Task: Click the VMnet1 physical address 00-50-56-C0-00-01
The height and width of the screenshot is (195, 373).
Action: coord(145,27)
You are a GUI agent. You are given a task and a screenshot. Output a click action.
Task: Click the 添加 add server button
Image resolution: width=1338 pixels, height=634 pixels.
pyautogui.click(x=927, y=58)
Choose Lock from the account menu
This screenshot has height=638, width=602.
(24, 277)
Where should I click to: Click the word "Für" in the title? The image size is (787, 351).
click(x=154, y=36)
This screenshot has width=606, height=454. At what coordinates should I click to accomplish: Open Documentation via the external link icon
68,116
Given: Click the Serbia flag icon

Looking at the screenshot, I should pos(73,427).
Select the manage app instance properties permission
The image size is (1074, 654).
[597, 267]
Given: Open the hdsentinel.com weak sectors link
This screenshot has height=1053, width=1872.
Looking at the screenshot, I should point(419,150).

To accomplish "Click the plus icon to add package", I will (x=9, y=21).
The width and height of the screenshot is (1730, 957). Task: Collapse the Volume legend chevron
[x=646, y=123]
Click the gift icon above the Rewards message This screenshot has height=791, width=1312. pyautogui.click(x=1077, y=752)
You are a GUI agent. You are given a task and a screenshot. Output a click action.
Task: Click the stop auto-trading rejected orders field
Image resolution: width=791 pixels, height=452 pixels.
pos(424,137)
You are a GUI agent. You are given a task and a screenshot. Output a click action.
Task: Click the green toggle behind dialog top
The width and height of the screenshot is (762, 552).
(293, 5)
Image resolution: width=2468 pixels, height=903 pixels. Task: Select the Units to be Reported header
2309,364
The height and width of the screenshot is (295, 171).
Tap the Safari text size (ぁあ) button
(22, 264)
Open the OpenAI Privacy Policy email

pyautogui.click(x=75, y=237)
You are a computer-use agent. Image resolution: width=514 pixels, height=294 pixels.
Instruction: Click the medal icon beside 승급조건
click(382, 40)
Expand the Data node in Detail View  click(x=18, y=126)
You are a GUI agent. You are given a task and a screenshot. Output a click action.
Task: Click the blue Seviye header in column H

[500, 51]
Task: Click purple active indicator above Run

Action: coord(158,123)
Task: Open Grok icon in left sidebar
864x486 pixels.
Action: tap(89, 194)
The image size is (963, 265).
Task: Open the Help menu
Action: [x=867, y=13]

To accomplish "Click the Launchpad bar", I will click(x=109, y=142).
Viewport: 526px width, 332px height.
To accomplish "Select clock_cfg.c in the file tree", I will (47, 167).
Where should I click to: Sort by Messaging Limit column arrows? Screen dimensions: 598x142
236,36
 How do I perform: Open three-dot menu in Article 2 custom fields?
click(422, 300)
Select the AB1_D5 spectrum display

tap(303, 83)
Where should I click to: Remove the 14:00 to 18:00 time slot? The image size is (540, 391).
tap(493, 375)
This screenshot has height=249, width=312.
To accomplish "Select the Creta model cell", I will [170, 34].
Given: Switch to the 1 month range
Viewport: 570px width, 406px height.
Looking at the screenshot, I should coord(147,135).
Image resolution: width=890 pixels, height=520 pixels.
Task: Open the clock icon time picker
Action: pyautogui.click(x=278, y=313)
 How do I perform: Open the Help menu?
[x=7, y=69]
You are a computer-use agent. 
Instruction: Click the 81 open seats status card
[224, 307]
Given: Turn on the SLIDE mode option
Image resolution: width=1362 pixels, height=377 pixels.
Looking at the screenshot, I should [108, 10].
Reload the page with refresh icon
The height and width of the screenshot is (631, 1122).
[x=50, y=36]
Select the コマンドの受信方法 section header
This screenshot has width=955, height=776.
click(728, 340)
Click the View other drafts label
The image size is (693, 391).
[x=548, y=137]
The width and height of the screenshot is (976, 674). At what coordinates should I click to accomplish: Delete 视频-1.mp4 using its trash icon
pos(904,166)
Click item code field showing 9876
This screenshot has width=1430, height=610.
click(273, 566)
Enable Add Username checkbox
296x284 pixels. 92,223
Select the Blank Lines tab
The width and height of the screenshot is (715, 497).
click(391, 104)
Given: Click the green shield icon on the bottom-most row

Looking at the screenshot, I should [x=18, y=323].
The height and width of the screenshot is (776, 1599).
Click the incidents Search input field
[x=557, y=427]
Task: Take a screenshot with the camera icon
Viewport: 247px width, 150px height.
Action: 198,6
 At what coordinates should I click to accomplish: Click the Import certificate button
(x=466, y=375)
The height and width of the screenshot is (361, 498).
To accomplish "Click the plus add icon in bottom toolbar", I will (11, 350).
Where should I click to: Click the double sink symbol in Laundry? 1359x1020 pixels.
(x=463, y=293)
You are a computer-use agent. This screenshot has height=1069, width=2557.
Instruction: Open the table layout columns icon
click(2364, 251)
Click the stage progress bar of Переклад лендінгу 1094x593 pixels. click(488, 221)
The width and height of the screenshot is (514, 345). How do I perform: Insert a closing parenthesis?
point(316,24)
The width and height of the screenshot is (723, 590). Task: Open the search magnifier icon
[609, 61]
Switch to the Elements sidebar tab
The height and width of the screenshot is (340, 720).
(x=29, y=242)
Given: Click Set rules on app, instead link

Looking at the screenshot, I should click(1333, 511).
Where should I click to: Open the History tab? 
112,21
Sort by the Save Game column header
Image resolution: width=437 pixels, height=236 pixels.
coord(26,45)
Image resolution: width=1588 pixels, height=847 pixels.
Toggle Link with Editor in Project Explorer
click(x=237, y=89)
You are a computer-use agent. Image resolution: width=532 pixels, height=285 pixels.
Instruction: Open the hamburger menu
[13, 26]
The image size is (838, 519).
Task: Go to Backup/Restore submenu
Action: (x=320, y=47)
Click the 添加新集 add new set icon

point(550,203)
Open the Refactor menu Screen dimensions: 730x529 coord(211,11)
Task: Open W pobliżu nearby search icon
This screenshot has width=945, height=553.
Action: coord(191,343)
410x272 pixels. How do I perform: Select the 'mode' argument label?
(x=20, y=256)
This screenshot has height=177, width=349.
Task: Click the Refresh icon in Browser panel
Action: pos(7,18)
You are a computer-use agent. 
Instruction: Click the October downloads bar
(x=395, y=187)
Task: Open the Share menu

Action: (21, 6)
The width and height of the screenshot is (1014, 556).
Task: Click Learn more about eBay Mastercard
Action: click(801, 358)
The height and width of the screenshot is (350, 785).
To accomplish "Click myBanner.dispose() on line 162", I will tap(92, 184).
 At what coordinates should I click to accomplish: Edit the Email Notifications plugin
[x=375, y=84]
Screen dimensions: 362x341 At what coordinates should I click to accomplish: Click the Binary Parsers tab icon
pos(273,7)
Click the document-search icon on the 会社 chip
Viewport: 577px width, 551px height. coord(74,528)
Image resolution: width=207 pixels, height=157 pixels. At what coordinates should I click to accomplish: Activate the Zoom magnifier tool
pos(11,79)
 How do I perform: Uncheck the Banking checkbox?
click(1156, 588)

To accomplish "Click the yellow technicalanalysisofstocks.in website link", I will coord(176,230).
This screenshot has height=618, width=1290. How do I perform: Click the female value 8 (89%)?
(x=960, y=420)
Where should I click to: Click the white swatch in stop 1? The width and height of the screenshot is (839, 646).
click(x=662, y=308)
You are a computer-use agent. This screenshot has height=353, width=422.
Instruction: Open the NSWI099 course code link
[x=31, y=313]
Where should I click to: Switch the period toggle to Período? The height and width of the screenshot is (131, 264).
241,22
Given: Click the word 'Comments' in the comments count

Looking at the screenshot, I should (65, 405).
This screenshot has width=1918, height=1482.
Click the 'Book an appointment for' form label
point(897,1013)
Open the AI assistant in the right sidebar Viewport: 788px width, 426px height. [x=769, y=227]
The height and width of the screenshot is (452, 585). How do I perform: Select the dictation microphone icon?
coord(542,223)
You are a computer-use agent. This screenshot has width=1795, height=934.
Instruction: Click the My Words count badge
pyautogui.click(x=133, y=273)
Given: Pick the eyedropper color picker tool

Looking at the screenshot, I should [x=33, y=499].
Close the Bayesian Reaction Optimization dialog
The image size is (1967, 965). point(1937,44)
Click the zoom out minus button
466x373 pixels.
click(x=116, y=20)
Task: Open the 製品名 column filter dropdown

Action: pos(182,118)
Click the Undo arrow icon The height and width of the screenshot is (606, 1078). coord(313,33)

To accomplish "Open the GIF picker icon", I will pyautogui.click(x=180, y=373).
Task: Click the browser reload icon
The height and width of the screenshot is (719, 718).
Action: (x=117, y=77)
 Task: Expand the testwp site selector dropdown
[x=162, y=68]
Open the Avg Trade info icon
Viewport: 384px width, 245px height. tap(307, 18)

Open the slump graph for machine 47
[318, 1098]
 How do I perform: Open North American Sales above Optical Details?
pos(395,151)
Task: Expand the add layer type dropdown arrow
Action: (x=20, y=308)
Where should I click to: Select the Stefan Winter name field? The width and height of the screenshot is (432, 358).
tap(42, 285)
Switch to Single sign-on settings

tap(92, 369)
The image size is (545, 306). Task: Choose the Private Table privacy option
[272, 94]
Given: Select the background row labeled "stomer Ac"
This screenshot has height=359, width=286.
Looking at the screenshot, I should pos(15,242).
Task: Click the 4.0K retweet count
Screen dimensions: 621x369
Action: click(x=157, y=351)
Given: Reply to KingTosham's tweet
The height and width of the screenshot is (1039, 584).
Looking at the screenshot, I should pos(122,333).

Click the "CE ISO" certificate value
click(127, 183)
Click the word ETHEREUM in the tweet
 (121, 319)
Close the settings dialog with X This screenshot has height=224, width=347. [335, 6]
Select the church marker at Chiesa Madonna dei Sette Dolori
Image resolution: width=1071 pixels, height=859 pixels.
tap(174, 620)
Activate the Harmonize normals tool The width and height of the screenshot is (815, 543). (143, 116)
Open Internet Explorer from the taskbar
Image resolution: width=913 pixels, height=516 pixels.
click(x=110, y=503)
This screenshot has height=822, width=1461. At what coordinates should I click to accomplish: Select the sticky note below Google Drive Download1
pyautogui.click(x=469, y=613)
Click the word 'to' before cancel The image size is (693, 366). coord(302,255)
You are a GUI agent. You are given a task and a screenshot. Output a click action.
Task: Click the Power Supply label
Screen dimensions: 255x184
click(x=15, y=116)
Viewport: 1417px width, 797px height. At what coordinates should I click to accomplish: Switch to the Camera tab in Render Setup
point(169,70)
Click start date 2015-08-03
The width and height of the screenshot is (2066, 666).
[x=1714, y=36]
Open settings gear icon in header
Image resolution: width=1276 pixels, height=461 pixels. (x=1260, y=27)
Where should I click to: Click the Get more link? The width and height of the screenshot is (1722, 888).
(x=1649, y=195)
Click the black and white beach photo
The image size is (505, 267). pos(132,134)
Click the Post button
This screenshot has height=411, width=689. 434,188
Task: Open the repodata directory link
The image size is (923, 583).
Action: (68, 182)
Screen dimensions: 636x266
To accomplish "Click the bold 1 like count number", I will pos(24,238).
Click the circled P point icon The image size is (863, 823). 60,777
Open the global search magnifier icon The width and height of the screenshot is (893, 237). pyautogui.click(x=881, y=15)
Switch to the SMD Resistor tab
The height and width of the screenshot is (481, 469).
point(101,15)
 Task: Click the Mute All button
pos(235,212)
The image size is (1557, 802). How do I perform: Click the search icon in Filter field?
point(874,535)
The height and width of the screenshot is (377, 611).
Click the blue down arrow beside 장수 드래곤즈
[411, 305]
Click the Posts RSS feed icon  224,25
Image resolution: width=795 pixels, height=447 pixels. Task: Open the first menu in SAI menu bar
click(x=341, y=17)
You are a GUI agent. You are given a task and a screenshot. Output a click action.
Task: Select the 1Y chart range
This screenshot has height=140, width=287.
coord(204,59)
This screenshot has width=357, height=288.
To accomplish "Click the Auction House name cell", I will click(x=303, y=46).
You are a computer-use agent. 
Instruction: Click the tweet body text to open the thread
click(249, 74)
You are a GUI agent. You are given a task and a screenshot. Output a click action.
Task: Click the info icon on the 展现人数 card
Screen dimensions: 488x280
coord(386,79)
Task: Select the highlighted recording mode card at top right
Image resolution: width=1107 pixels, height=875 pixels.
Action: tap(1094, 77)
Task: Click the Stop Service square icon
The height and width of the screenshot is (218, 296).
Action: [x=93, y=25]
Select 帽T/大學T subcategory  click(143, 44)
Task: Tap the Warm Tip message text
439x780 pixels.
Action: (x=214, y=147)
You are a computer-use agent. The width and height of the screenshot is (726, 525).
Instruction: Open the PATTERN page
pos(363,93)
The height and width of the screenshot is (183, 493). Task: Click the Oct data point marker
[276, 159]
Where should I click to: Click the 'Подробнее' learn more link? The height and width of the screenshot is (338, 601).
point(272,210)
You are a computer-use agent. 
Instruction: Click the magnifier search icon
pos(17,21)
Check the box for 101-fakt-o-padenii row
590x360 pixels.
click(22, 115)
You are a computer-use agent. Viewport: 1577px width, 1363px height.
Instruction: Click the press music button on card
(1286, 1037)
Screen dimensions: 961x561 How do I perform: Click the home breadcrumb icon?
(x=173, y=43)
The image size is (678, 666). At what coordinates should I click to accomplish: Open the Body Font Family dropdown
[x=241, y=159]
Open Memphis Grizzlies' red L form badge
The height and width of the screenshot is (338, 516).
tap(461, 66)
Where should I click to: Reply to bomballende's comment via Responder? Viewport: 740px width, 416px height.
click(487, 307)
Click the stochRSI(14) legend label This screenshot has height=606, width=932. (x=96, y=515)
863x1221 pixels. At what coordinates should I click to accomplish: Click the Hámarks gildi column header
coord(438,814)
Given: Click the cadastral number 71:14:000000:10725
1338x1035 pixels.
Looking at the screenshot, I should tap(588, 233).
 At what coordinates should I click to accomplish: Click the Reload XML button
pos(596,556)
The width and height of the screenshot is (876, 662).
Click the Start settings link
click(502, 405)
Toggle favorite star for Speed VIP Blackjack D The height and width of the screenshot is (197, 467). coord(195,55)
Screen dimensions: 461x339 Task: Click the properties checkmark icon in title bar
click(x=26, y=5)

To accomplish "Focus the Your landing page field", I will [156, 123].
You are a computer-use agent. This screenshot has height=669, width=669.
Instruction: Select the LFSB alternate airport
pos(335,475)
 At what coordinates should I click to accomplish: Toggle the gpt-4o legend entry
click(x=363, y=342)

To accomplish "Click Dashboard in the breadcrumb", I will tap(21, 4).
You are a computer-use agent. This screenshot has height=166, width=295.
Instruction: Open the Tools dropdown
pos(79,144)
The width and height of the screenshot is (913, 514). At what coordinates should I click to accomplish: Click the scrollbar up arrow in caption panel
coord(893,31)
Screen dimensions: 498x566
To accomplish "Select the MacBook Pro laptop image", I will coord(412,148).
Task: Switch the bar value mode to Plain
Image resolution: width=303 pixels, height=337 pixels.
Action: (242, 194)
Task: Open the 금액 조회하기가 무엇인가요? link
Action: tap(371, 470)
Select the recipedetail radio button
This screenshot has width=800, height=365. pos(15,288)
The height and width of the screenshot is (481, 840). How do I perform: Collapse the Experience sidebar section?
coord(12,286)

- **What to work on**: Copy the entries verbatim, beginning at the line that has "Given: Click the word" and ending after the line that has "coord(542,223)".

- **Exercise response**:
Given: Click the word 'Comments' in the comments count

Looking at the screenshot, I should (65, 405).
This screenshot has width=1918, height=1482.
Click the 'Book an appointment for' form label
point(897,1013)
Open the AI assistant in the right sidebar Viewport: 788px width, 426px height. [x=769, y=227]
The height and width of the screenshot is (452, 585). How do I perform: Select the dictation microphone icon?
coord(542,223)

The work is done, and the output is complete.